Retrograde cerebral perfusion with intermittent pressure augmentation provides adequate neuroprotection: Diffusion- and perfusion-weighted magnetic resonance imaging study in an experimental canine model

Abstract

Diffusion- and perfusion-weighted magnetic resonance imaging can identify ischemic brain injury in the hyperacute stage. For neuroprotection during thoracic aortic surgery, we developed a novel retrograde cerebral perfusion with intermittent pressure augmentation.

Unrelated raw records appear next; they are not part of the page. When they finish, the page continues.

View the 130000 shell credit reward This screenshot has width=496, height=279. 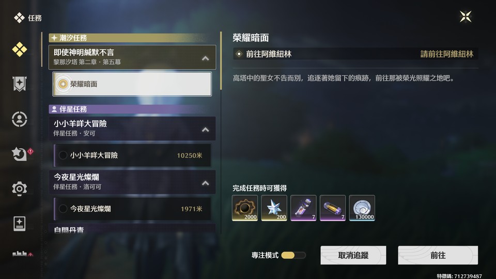click(x=362, y=208)
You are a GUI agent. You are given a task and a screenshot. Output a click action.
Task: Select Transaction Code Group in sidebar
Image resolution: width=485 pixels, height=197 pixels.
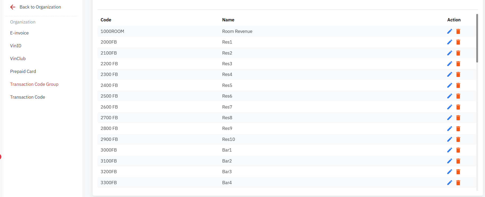[34, 84]
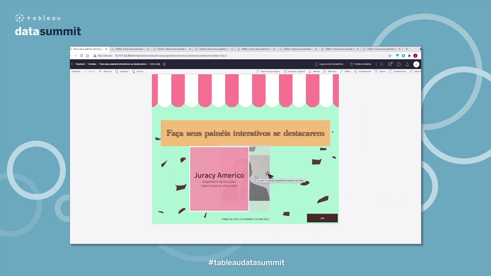The image size is (491, 276).
Task: Click the >> next slide button
Action: point(322,218)
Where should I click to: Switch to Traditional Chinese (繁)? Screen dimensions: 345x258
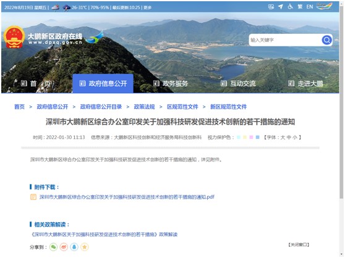[x=300, y=7]
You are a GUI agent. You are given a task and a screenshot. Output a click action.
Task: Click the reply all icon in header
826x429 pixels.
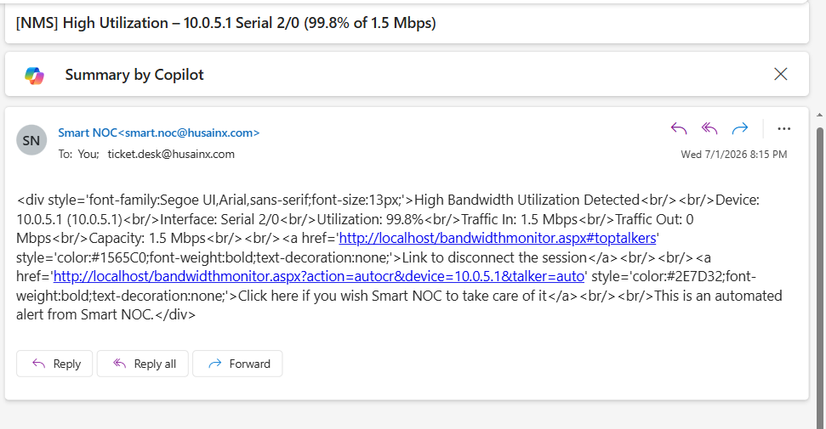click(x=709, y=128)
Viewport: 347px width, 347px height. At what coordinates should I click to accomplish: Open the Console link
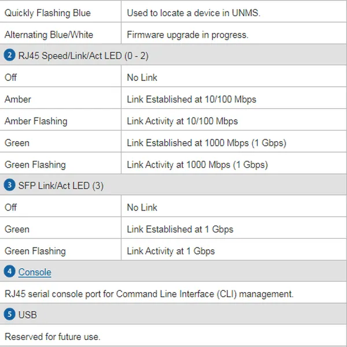click(x=35, y=272)
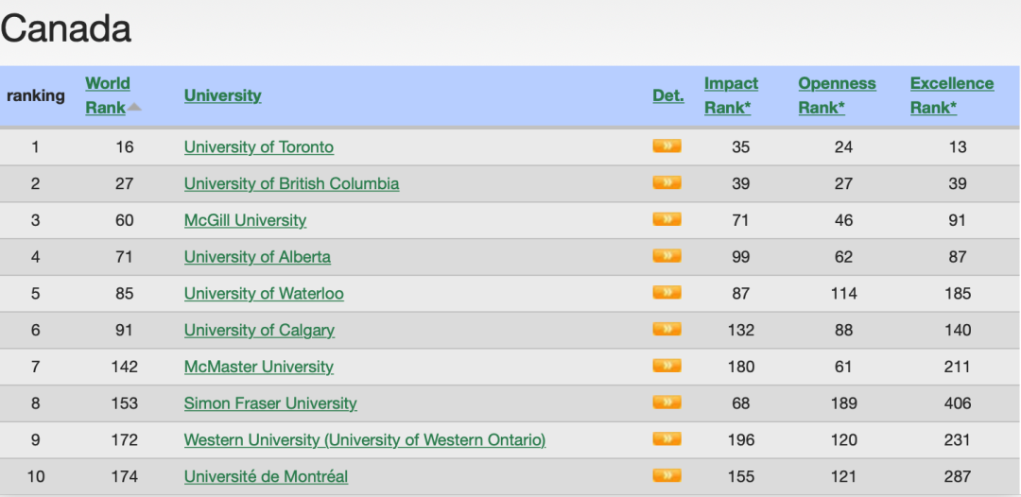Sort by University column header
This screenshot has height=497, width=1021.
click(x=223, y=95)
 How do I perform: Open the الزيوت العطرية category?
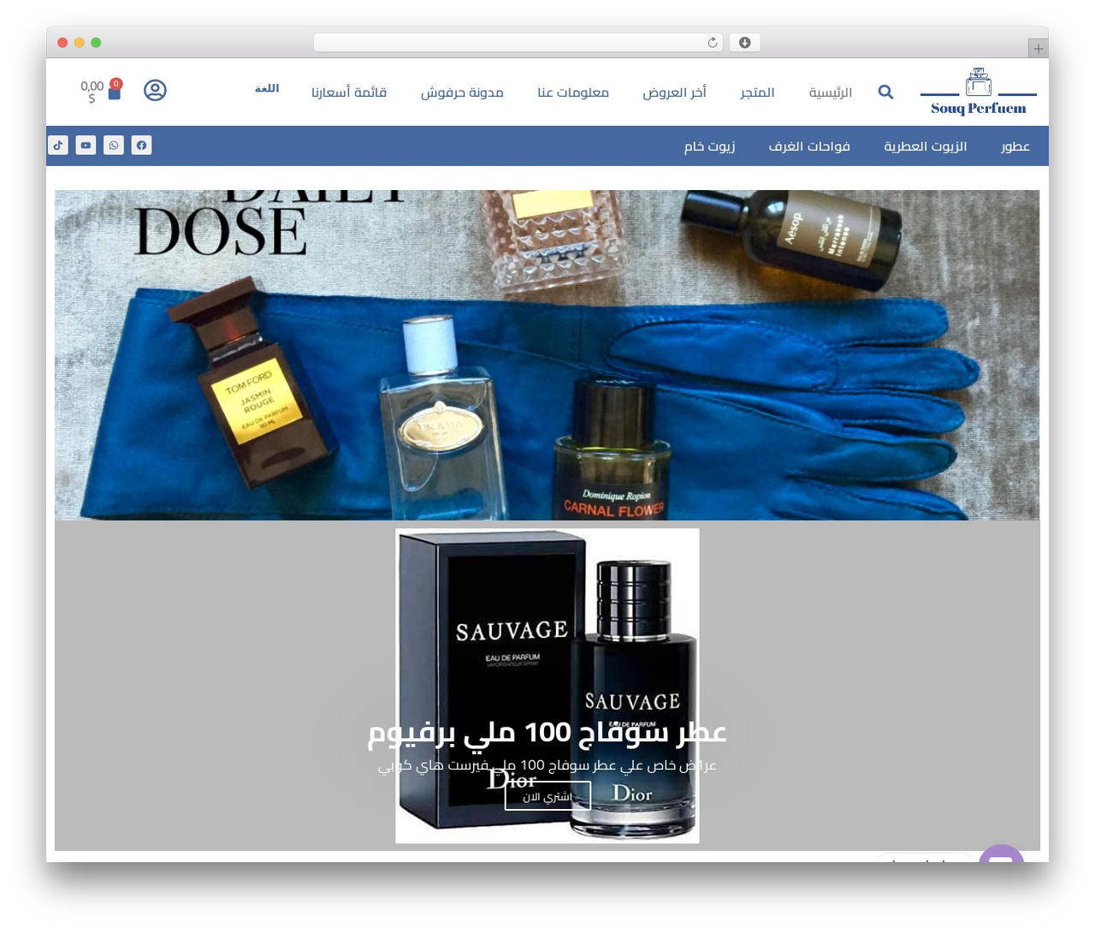(x=925, y=146)
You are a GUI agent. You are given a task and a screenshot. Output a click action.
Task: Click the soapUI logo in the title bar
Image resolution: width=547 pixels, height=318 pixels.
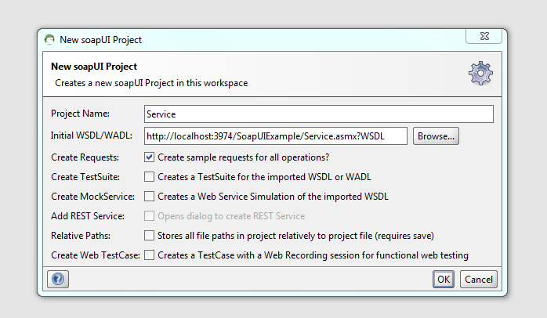pos(50,39)
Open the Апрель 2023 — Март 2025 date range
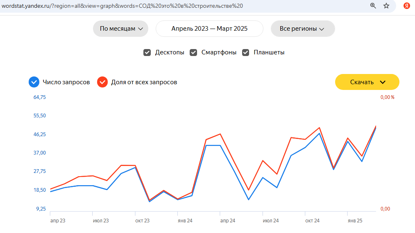 [209, 29]
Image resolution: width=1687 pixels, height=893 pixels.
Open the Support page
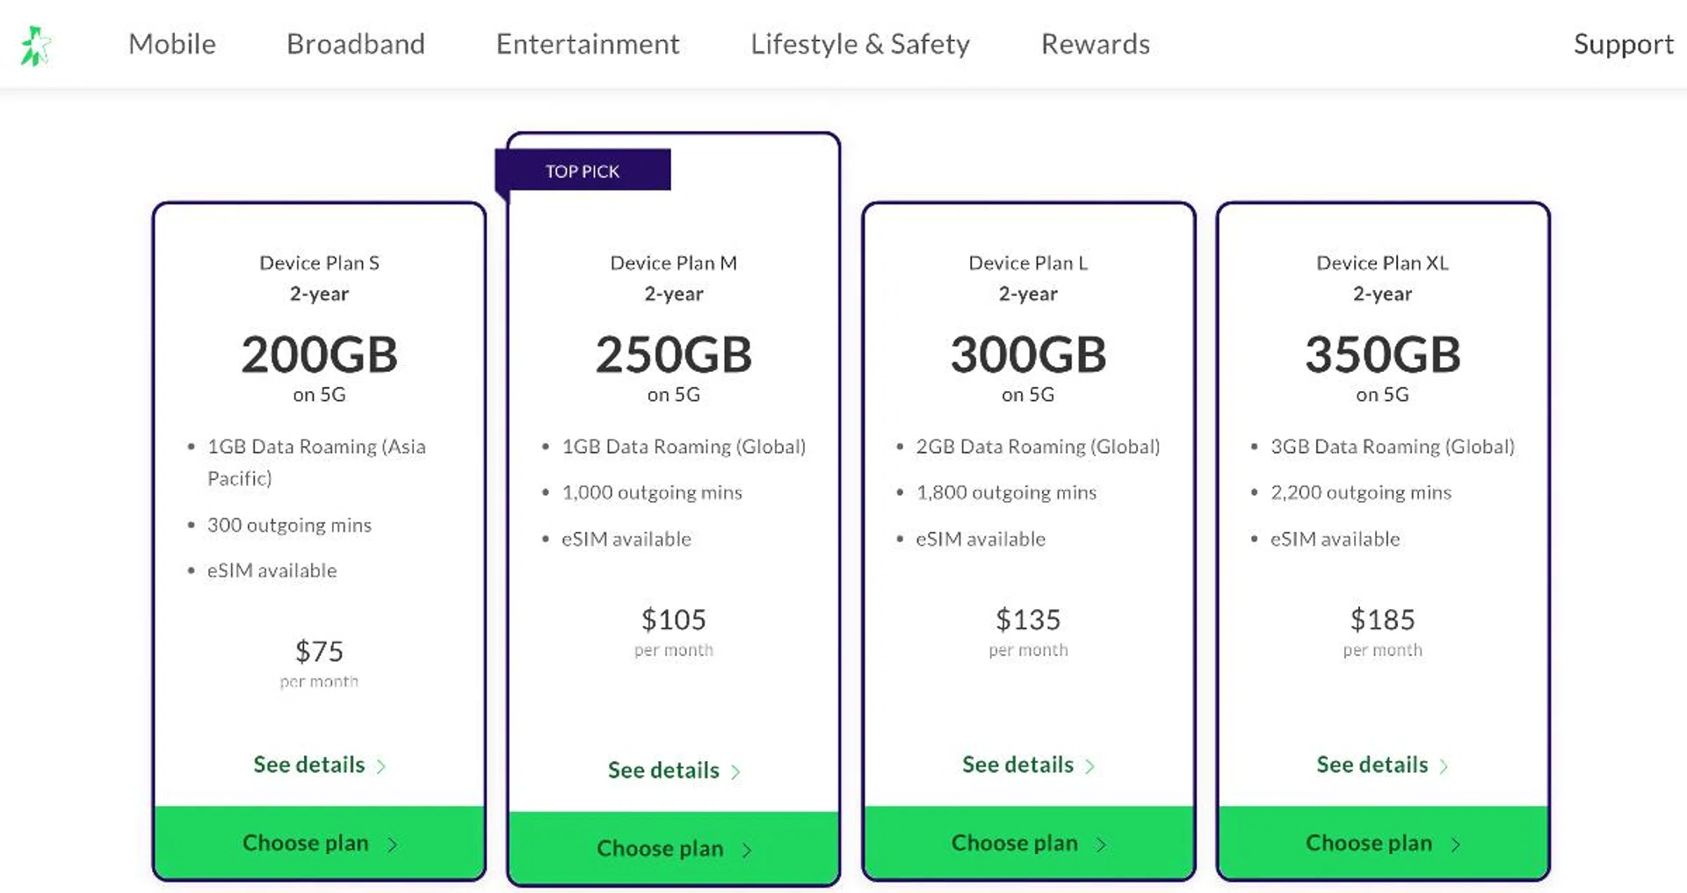pyautogui.click(x=1623, y=44)
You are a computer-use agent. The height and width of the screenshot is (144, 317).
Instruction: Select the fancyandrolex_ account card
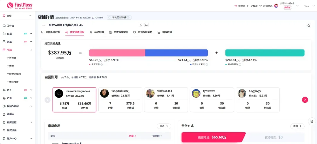(120, 100)
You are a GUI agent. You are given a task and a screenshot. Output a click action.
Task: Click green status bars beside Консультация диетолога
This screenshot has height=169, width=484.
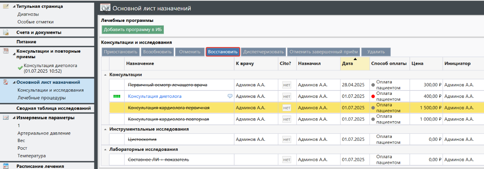tap(117, 96)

The purpose of this study was to assess the efficiency of this novel method for neuroprotection in real time by using diffusion- and perfusion-weighted magnetic resonance imaging. Sixteen beagle dogs were randomly divided into 4 groups: the antegrade selective cerebral perfusion group (n = 4; antegrade selective cerebral perfusion at a flow rate of 10 mL x kg(-1) x min(-1)); the intermittent retrograde cerebral perfusion group (n = 4; retrograde cerebral perfusion at a baseline pressure of 15 mm Hg with intermittent pressure augmentation to 45 mm Hg every 30 seconds); the conventional retrograde cerebral perfusion group (n = 4; conventional retrograde cerebral perfusion at a fixed pressure of 25 mm Hg); and the circulatory arrest group (n = 4; only circulatory arrest). Diffusion- and perfusion-weighted magnetic resonance images were acquired during each session of cerebral perfusion. Regions of interest were defined, and the apparent diffusion coefficient and relative regional cerebral blood volume were calculated in these regions of interest. Finally, the brain was evaluated for its histopathologic damage score. The best apparent diffusion coefficient values were observed in the intermittent retrograde cerebral perfusion group in all the regions of interest, although the relative regional cerebral blood volume values were mostly lower than those in the antegrade selective cerebral perfusion group. The total Histopathologic Damage Score (0, normal; 32, worst) in the intermittent retrograde cerebral perfusion group (8.0 +/- 0.6) was significantly lower than that in the conventional retrograde cerebral perfusion (17.5 +/- 1.7; P < .01) and circulatory arrest (25 +/- 1.0; P < 0.01) groups and was equivalent to that in the antegrade selective cerebral perfusion group (7.8 +/- 0.8; P = .9). Intermittent retrograde cerebral perfusion provides adequate neuroprotection by allowing high apparent diffusion coefficient values to be maintained.